**Data**

((

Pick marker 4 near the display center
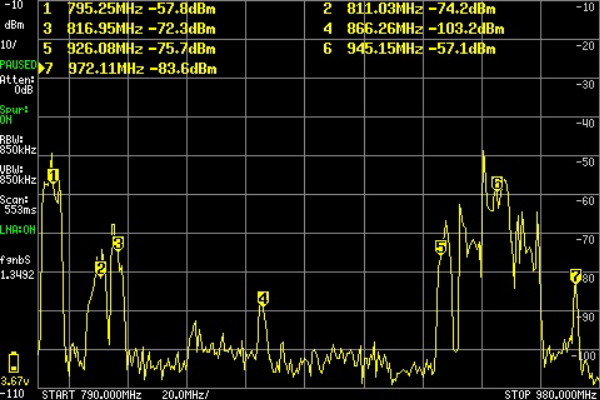This screenshot has width=600, height=400. point(262,298)
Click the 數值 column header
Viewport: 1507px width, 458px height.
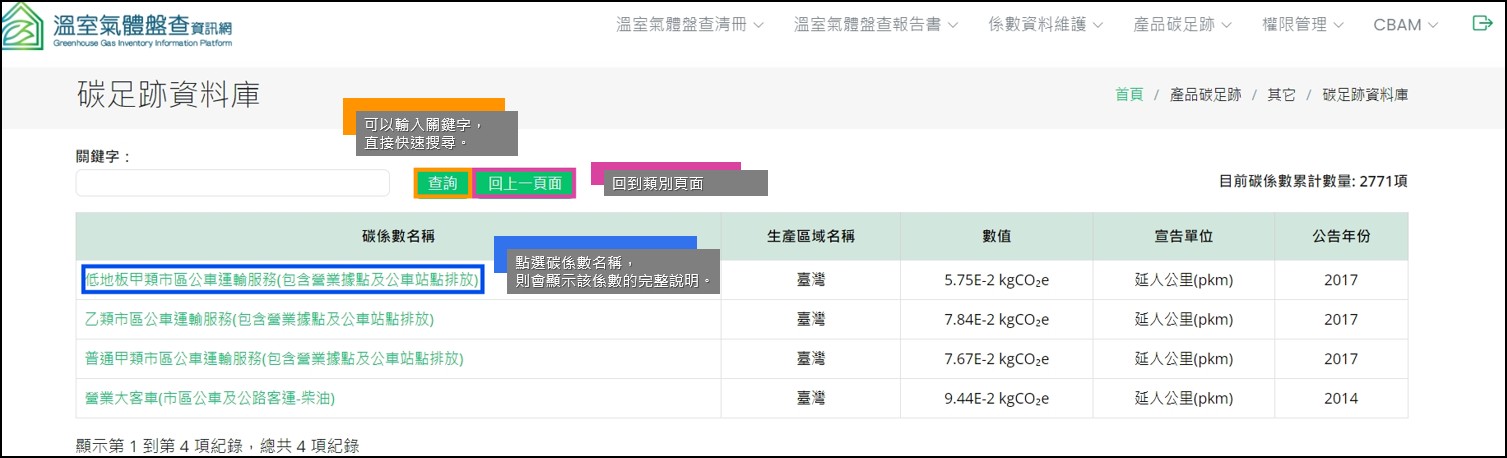[x=996, y=237]
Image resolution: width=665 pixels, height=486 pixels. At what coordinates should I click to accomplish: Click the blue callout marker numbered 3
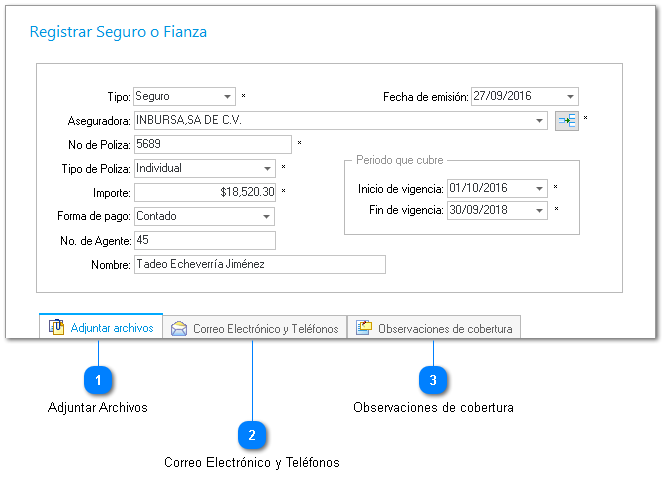pos(433,380)
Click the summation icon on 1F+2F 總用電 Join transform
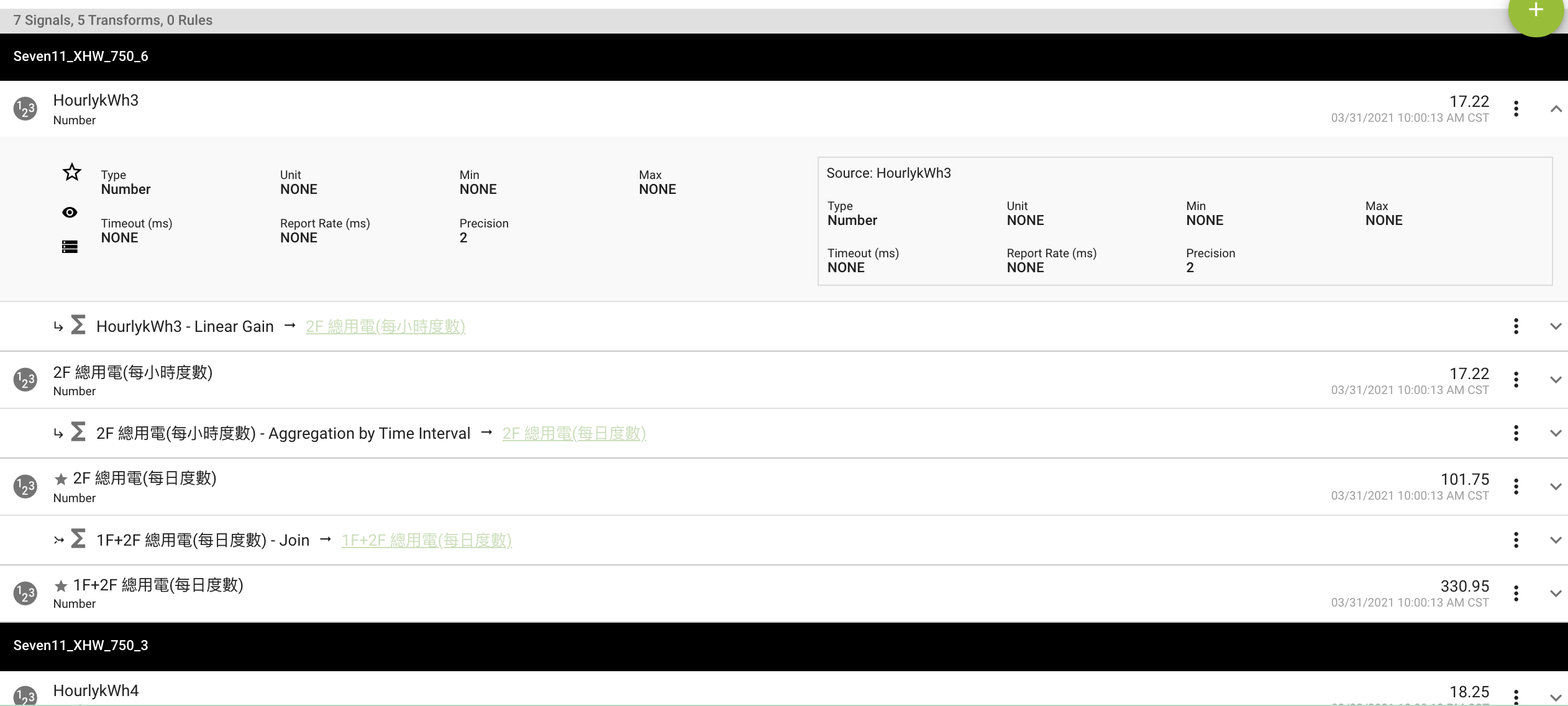The image size is (1568, 706). [x=79, y=539]
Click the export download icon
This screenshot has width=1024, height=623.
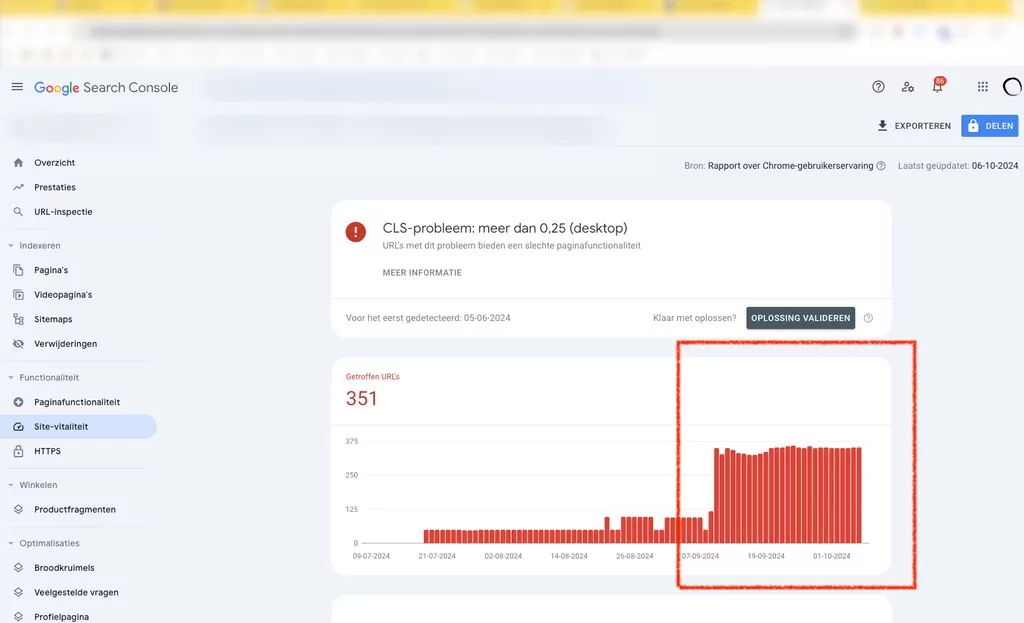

))

Print all the lines above exactly as they are, but without the pictures.

**Result of the exercise**
Pick marker 4 near the display center
This screenshot has width=600, height=400. point(262,298)
Click the 數值 column header
Viewport: 1507px width, 458px height.
[x=996, y=237]
Image resolution: width=665 pixels, height=486 pixels. At what coordinates should I click to accomplish: Click the blue callout marker numbered 3
pos(433,380)
Click the summation icon on 1F+2F 總用電 Join transform
The image size is (1568, 706). [x=79, y=539]
Click the export download icon
This screenshot has width=1024, height=623.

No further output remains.